··· DATA TO PROCESS ···

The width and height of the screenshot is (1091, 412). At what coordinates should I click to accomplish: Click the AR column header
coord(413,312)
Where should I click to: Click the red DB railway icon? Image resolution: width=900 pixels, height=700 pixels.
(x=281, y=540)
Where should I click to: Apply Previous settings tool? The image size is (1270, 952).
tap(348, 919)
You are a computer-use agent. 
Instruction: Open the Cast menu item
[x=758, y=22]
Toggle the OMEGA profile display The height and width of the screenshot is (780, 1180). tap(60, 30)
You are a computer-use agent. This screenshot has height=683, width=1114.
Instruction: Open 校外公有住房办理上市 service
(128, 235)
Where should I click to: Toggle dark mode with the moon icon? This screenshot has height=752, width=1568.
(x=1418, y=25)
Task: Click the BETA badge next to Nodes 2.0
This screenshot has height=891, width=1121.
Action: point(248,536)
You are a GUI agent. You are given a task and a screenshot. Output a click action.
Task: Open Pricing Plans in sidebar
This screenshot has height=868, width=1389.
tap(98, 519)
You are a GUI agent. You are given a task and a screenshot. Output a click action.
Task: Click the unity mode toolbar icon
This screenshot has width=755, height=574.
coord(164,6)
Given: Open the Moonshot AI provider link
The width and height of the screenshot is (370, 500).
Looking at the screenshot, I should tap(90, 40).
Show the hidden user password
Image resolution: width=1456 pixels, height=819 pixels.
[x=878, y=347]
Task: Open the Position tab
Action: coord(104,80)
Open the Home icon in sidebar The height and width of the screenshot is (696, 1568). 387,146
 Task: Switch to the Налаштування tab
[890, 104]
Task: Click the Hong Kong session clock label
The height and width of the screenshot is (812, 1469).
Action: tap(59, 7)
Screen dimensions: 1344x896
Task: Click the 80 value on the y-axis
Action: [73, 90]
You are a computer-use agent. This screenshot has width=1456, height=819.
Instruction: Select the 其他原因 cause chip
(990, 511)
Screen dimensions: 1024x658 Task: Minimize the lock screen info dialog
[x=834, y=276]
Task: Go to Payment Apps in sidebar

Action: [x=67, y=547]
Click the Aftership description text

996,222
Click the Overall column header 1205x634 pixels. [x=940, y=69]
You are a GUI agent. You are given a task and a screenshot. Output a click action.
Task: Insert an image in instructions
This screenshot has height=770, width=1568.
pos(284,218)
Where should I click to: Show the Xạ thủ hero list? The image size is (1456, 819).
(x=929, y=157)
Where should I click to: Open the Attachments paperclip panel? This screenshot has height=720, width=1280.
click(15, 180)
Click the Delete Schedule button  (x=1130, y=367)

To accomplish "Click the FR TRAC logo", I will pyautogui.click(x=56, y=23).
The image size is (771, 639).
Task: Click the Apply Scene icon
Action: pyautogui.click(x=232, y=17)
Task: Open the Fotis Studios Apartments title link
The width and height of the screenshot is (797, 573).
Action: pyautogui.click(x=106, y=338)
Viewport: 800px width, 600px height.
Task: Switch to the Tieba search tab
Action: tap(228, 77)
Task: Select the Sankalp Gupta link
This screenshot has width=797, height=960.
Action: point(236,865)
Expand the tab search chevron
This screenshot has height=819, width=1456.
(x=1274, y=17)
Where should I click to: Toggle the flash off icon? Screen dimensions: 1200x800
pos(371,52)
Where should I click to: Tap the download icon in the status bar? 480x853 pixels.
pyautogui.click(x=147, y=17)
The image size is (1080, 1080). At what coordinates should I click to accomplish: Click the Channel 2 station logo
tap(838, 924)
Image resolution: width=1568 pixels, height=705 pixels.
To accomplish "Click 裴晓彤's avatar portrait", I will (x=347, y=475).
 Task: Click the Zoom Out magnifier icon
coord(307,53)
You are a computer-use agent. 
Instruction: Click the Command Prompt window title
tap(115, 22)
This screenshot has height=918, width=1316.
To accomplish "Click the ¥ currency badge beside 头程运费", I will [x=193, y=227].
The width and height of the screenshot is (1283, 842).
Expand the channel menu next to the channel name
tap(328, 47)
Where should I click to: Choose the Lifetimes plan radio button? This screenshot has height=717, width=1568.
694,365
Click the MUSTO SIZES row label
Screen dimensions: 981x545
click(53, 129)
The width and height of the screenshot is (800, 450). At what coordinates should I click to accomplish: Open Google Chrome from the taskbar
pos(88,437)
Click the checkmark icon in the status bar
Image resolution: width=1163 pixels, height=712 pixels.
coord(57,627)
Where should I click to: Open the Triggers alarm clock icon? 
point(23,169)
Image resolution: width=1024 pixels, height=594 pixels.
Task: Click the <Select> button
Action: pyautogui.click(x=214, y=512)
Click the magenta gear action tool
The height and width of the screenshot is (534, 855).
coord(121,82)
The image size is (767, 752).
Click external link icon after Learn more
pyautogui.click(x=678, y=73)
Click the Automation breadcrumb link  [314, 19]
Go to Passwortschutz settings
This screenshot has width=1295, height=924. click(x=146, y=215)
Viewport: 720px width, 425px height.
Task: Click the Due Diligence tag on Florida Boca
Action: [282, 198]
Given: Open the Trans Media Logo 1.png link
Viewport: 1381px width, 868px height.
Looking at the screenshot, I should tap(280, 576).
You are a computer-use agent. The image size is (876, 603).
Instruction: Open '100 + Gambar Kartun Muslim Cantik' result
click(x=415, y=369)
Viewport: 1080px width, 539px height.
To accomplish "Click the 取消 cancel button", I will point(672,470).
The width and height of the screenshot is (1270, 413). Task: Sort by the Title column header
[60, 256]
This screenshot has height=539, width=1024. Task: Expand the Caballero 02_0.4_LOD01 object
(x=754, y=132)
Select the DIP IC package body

···

● DIRECTIVE
Copy every line of the records above without changing anything.

● SOLUTION FOR THIS EXERCISE
The width and height of the screenshot is (1091, 412). At what coordinates should I click to accomplish: Click the AR column header
coord(413,312)
Where should I click to: Click the red DB railway icon? Image resolution: width=900 pixels, height=700 pixels.
(x=281, y=540)
Where should I click to: Apply Previous settings tool? The image size is (1270, 952).
tap(348, 919)
You are a computer-use agent. 
Instruction: Open the Cast menu item
[x=758, y=22]
Toggle the OMEGA profile display The height and width of the screenshot is (780, 1180). tap(60, 30)
You are a computer-use agent. This screenshot has height=683, width=1114.
Instruction: Open 校外公有住房办理上市 service
(128, 235)
Where should I click to: Toggle dark mode with the moon icon? This screenshot has height=752, width=1568.
(x=1418, y=25)
Task: Click the BETA badge next to Nodes 2.0
This screenshot has height=891, width=1121.
Action: point(248,536)
You are a GUI agent. You are given a task and a screenshot. Output a click action.
Task: Open Pricing Plans in sidebar
This screenshot has height=868, width=1389.
tap(98, 519)
You are a GUI agent. You are given a task and a screenshot. Output a click action.
Task: Click the unity mode toolbar icon
This screenshot has width=755, height=574.
coord(164,6)
Given: Open the Moonshot AI provider link
The width and height of the screenshot is (370, 500).
Looking at the screenshot, I should tap(90, 40).
Show the hidden user password
Image resolution: width=1456 pixels, height=819 pixels.
[x=878, y=347]
Task: Open the Position tab
Action: coord(104,80)
Open the Home icon in sidebar The height and width of the screenshot is (696, 1568). 387,146
 Task: Switch to the Налаштування tab
[890, 104]
Task: Click the Hong Kong session clock label
The height and width of the screenshot is (812, 1469).
Action: tap(59, 7)
Screen dimensions: 1344x896
Task: Click the 80 value on the y-axis
Action: [73, 90]
You are a computer-use agent. This screenshot has width=1456, height=819.
Instruction: Select the 其他原因 cause chip
(990, 511)
Screen dimensions: 1024x658 Task: Minimize the lock screen info dialog
[x=834, y=276]
Task: Go to Payment Apps in sidebar

Action: [x=67, y=547]
Click the Aftership description text

996,222
Click the Overall column header 1205x634 pixels. [x=940, y=69]
You are a GUI agent. You are given a task and a screenshot. Output a click action.
Task: Insert an image in instructions
This screenshot has height=770, width=1568.
pos(284,218)
Where should I click to: Show the Xạ thủ hero list? The image size is (1456, 819).
(x=929, y=157)
Where should I click to: Open the Attachments paperclip panel? This screenshot has height=720, width=1280.
click(15, 180)
Click the Delete Schedule button  (x=1130, y=367)

To accomplish "Click the FR TRAC logo", I will pyautogui.click(x=56, y=23).
The image size is (771, 639).
Task: Click the Apply Scene icon
Action: pyautogui.click(x=232, y=17)
Task: Open the Fotis Studios Apartments title link
The width and height of the screenshot is (797, 573).
Action: pyautogui.click(x=106, y=338)
Viewport: 800px width, 600px height.
Task: Switch to the Tieba search tab
Action: tap(228, 77)
Task: Select the Sankalp Gupta link
This screenshot has width=797, height=960.
Action: point(236,865)
Expand the tab search chevron
This screenshot has height=819, width=1456.
(x=1274, y=17)
Where should I click to: Toggle the flash off icon? Screen dimensions: 1200x800
pos(371,52)
Where should I click to: Tap the download icon in the status bar? 480x853 pixels.
pyautogui.click(x=147, y=17)
The image size is (1080, 1080). At what coordinates should I click to accomplish: Click the Channel 2 station logo
tap(838, 924)
Image resolution: width=1568 pixels, height=705 pixels.
To accomplish "Click 裴晓彤's avatar portrait", I will (x=347, y=475).
 Task: Click the Zoom Out magnifier icon
coord(307,53)
You are a computer-use agent. 
Instruction: Click the Command Prompt window title
tap(115, 22)
This screenshot has height=918, width=1316.
To accomplish "Click the ¥ currency badge beside 头程运费", I will [x=193, y=227].
The width and height of the screenshot is (1283, 842).
Expand the channel menu next to the channel name
tap(328, 47)
Where should I click to: Choose the Lifetimes plan radio button? This screenshot has height=717, width=1568.
694,365
Click the MUSTO SIZES row label
Screen dimensions: 981x545
click(53, 129)
The width and height of the screenshot is (800, 450). At what coordinates should I click to accomplish: Open Google Chrome from the taskbar
pos(88,437)
Click the checkmark icon in the status bar
Image resolution: width=1163 pixels, height=712 pixels.
coord(57,627)
Where should I click to: Open the Triggers alarm clock icon? 
point(23,169)
Image resolution: width=1024 pixels, height=594 pixels.
Task: Click the <Select> button
Action: pyautogui.click(x=214, y=512)
Click the magenta gear action tool
The height and width of the screenshot is (534, 855).
coord(121,82)
The image size is (767, 752).
Click external link icon after Learn more
pyautogui.click(x=678, y=73)
Click the Automation breadcrumb link  [314, 19]
Go to Passwortschutz settings
This screenshot has width=1295, height=924. click(x=146, y=215)
Viewport: 720px width, 425px height.
Task: Click the Due Diligence tag on Florida Boca
Action: [282, 198]
Given: Open the Trans Media Logo 1.png link
Viewport: 1381px width, 868px height.
Looking at the screenshot, I should tap(280, 576).
You are a computer-use agent. The image size is (876, 603).
Instruction: Open '100 + Gambar Kartun Muslim Cantik' result
click(x=415, y=369)
Viewport: 1080px width, 539px height.
To accomplish "Click the 取消 cancel button", I will point(672,470).
The width and height of the screenshot is (1270, 413). Task: Sort by the Title column header
[60, 256]
This screenshot has height=539, width=1024. Task: Expand the Caballero 02_0.4_LOD01 object
(x=754, y=132)
Select the DIP IC package body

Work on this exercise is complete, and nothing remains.